驚く事にこの施設は、門限というモノが無い。皆が真面目だから、そんなものを作る必要が無いのだ。
私は窓から抜け出すと、町の門を抜けて森に入る。ここの町の付近は、魔物が殆ど居ない。神官戦士の実戦訓練として、定期的に巡回しているのだ。
それにこの町は、魔族領とかなり離れているから、襲撃される事もない。
深夜の森は不気味というよりは神秘的だ。大人しい動物がいるくらいで、静かなものだった。
私は少し開けた場所で草の上に寝転がって空を見る。広い世界。私はこの世界を見て回りたい。神官戦士になるように言われているけど、かつて存在していたと言われている冒険者の様な生活をしたかった。
叶わない未来だ。私はこの後の人生も神官戦士として全うしていくのだろう。魔族や異種族との戦争が終わらない以上、世界を見て回るなんて夢のまた夢だ。
私自身は異種族の事をどうとも思っていない。教会の教義では、人間以外の種族は全て汚らわしい存在であり、忌むべき敵だと言っている。だが、私からしてみたらこの世界に生きる同じ生物でしかない。

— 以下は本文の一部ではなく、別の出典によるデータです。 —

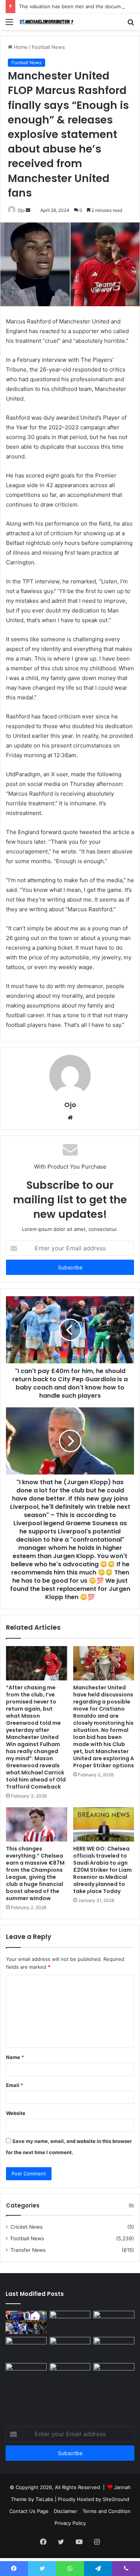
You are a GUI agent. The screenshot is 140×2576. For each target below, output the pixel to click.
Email (14, 2085)
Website (15, 2113)
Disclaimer (65, 2511)
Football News (48, 47)
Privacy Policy (70, 2523)
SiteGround (116, 2499)
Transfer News (28, 2250)
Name (15, 2057)
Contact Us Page (29, 2511)
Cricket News (26, 2227)
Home (20, 47)
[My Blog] (48, 22)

尤も、こんな事を誰かの前で言ったら、異端として処刑されてしまうだろう。例えそれが、子供の戯言だとしてもだ。それだけ、この国の異種族に対する憎しみは強い。
「そろそろ帰らないと明日が大変だ……」
また明日から厳しい訓練が始まる。早く寝ないと寝不足でやっていけないだろう。そんな事を考えていると、誰かの気配を感じた。
私はハンマーを手に持って警戒する。危険な動物や魔物は殆ど居ないと言っても、全く居ない訳ではない。
「あれー? 人間?」
「……妖精?」
そして出て来たのは、背中に羽の生えた小人だった。小さな頃、まだ養成所に来る前に読んだ物語に出てくる妖精と全く変わらない。
その本では妖精は友好的な存在であり、人間に無意味に危害を加える生物ではないと書いてあった。何でも、神の僕である精霊と関係している種族らしい。
「ここに人間が来るなんて珍しいですね」
「私も妖精なんて初めて見たよ」
少なくとも目の前の生物は私と意思疎通が出来そうだ。いきなり襲い掛かってくる魔物とは違うみたい。
私は構えを解いて妖精を見る。ただし、警戒は解かない。いつ襲い掛かってきても返り討ちに出来るようにはしないといけない。
「丁度良いです。人間、私と戦ってください」
「え? 何で戦う必要あるの?」
「修行の旅をしているんです」
何で妖精が修行の旅なんてしているの!? 精霊と関わり合いのある凄い種族じゃなかったの?
妖精は手を前面に出すと炎の矢を放ってくる。詠唱なんてしていない。妖精って詠唱を省略出来るのだろうか。だとしたら手強い。
矢を紙一重で回避すると、私は一気に距離を詰めてハンマーを振るう。魔法を使ってくるのなら、距離があるだけ不利だ。
神聖魔法での攻撃も出来るけど、それには動きを止めて詠唱をしなければならない。そんな事をしていたら、詠唱を省略できる相手にとっては恰好の的だろう。
接近するまでに再度炎の矢を放ってくる。森の中で火なんて危険だと思う。恐らく相手はそんな事を考えて居ないのだろう。
私は、炎の矢にハンマーをぶつけて消滅させる。養成所で受けていた訓練の1つに古代や精霊魔法に対する対処法というのがあった。
それによると、正面から魔法を受けると回避出来ないが、それを横から殴りつける事で消滅させられるらしい。
ただし、それは下位の魔法だけであって、中位以上の高等な魔術には通用しないんだそうだ。とは言え、中位の魔法を使える人なんて滅多にいないらしいので、出会ったら不運としか言えないのだろう。
妖精と距離を詰めて攻撃を仕掛けようとする。だけど、ハンマーで殴ったら大怪我所じゃないだろう。私は空いた方の手で妖精を殴ろうとする。
だけど、妖精は飛び上がり、私の手では届かない位置まで上がってしまった。
「それはずるい!!」
「ふっふっふ……これで手は出せないでしょう。私の勝ちです」
そう言って、妖精は上空から地面に向けて炎の矢を放ってくる。距離が空いているので、どうにか回避する事は可能だ。
だけど、全部を消滅させるなんて不可能な訳で……。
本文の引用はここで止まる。